By Dan Perretta
Everyone has a handful of albums that seem to stay with them no matter what and, for me, Helms Alee’s 2014 release, “Sleepwalking Sailors”, is one of mine. Their most recent release, “Stillcide”, is equally amazing, but “Sleepwalking Sailors” just holds a special place in my rotation. My ever-shifting top ten list consistently has this beast towards the top. To be perfectly honest, the album art can tell you everything about what you are about to experience upon pressing play. “Sleepwalking Sailors” is deep, heavy, ethereal and just damn interesting.
Helms Alee is a three-piece from Seattle, WA. They always seems to challenge my perception of the heavy genre with every album they release.

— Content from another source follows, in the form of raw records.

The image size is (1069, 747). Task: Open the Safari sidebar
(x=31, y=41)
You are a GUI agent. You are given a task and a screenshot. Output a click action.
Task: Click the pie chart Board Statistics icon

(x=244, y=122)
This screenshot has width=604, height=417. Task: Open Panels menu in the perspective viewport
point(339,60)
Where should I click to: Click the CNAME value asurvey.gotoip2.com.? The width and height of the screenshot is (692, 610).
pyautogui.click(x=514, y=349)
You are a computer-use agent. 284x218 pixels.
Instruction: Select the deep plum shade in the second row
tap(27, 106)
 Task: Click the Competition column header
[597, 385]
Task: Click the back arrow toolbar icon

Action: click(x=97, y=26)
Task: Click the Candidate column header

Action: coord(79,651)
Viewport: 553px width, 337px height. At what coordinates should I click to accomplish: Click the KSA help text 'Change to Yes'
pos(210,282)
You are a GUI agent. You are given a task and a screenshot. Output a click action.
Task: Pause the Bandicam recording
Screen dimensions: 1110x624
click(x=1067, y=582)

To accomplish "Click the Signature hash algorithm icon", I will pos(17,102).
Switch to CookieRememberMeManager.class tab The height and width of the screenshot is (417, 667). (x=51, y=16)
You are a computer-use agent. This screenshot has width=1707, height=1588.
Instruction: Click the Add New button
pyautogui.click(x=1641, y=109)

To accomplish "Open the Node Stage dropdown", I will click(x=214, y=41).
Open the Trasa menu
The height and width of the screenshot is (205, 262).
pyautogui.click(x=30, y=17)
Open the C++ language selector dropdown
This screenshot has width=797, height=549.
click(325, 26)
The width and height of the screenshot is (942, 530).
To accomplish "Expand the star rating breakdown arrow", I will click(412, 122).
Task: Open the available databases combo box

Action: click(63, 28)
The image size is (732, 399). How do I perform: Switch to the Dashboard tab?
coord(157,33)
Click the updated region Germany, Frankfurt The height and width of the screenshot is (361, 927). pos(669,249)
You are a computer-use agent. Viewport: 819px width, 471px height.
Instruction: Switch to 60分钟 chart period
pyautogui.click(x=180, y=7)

Whenever someone asks me to describe the music, I find myself avoiding genre specific language and in the end I simply concede and say, “You just have to listen to it.” The vocals go from soothing, spacey cleans to deep, heartfelt yells. Not screams. Yells. The same can be said for the guitar work on the album. All of the guitar parts really lend to the melody of the music and help give it that spacey and deep sound. Then as the song intensifies, so does the guitar, but it still never overpowers the song. The use of reverb and delay throughout the album also give it that far off feeling, like you are blissfully floating through darkened waters. The best example of which is in the beginning of the track, “Slow Beef”. Also, for instance, in the track, “New West”, the leads do so much to set the mood and tone of the song, it just would not work without them. Another thing to note is the bass pulls double duty on this album. It does exactly what bass is meant to do, which is hold it down, so to speak, but with added distortion and fuzz, often acts as a rhythm guitar. The drumming is absolutely perfect. I found my self really digging the fills and symbol work. It is not that it is anything entirely difficult for an experienced drummer, of course, but it is another great example of a musician knowing exactly what the song and album need. The drumming choices help keep a lot of these songs memorable and interesting.
“Sleepwalking Sailors” is the kind of album you get from a band that works extremely well together. There is no piece of the puzzle that consistently sticks out or does not fit. The entire album is cohesive from beginning to end and every song is in the right spot, every note carefully chosen, every beat purposefully placed. If I had to classify it, I would say that Helms Alee falls into the general metal genre, but they are so much more than that. You just have to listen to it.